3 Fast Truths

  • Overwhelm usually means your brain needs clarity, not pressure.
  • One finished task beats five half-started tasks.
  • A tiny plan saves more time than it costs.


Follow These Experts

  • @aliabdaal – Simple productivity systems for students and busy people
  • @melrobbins – Practical tools to stop overthinking and start


Calm → Choose → Start

When your day is packed, your brain tries to hold everything at once. That creates stress, and stress makes you jump between tasks.

This reset works because it follows a simple order:

  1. Calm your body (so your brain can think)
  2. Choose one priority (so you don’t scatter)
  3. Start tiny (so you build momentum)


Do This Now

  • Step 1: 3 slow breaths (30 seconds)
  • Inhale 4… exhale 6… repeat three times.
  • Step 2: Brain dump 5 items (60 seconds)
  • Write the first 5 tasks in your head.
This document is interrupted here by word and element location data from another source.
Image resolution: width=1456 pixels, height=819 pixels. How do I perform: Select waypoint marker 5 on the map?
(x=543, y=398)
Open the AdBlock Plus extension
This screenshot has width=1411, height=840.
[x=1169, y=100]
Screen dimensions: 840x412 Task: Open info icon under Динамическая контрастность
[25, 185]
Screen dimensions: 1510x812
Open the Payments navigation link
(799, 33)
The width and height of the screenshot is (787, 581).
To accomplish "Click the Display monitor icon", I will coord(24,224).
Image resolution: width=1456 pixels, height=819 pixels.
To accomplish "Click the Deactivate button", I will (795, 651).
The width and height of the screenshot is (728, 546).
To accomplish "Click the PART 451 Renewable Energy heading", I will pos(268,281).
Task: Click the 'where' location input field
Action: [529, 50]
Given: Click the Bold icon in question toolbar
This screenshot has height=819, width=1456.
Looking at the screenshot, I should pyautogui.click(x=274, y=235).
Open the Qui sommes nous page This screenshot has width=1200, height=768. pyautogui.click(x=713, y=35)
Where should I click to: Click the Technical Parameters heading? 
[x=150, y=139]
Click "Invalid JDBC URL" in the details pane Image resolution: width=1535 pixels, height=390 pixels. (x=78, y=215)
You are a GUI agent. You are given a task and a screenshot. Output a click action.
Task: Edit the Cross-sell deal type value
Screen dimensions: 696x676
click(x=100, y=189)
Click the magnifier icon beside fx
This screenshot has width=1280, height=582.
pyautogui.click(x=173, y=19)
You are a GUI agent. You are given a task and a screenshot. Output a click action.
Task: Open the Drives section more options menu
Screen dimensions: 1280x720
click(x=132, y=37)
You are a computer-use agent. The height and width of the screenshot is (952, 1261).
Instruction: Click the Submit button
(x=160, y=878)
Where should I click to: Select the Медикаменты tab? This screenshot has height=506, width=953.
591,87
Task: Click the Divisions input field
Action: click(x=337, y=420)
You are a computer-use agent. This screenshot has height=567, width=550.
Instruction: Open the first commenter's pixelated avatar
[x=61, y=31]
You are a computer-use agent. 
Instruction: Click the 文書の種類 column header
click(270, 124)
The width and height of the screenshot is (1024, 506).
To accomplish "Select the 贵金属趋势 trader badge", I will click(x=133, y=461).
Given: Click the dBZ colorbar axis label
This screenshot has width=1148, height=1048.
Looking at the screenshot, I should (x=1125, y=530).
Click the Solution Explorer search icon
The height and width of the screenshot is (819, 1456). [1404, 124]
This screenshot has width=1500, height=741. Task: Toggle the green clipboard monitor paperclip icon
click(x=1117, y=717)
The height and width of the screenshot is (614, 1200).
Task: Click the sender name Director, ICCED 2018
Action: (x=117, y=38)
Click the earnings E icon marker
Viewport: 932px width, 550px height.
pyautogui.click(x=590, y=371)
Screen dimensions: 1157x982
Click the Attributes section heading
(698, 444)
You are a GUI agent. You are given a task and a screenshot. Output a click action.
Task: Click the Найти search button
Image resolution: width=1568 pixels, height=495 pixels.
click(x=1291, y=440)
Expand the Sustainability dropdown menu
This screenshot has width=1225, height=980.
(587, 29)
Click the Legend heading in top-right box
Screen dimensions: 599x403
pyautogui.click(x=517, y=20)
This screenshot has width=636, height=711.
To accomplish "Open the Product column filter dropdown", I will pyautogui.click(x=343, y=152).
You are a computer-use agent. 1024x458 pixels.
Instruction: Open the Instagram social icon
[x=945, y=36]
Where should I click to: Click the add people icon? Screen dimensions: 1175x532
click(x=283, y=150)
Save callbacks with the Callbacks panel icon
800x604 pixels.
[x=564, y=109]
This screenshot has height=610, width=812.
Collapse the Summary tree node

No sorting yet.
  • Step 3: Pick your “Most Important Next” (60 seconds)
  • Ask: “If I only finish ONE thing today, what helps me most?”
  • Circle that one.
  • Step 4: Make it 10 minutes (60 seconds)

Break the circled task into a tiny start:

  • “Open the doc + write the title”
  • “Do 2 questions”
  • “Pack the bag + find charger”
  • “Wash 5 dishes”
  • Step 5: Start a 10-minute focus sprint (60 seconds to begin)
  • Set a timer for 10 minutes and begin.
  • When it ends, decide: stop or do 10 more.


Key Takeaways

  • Busy days need clarity, not extra pressure.
  • Brain dump, circle one priority, and shrink the start.
  • Use a 10-minute sprint to build momentum fast.
  • Finishing one thing reduces stress for everything else.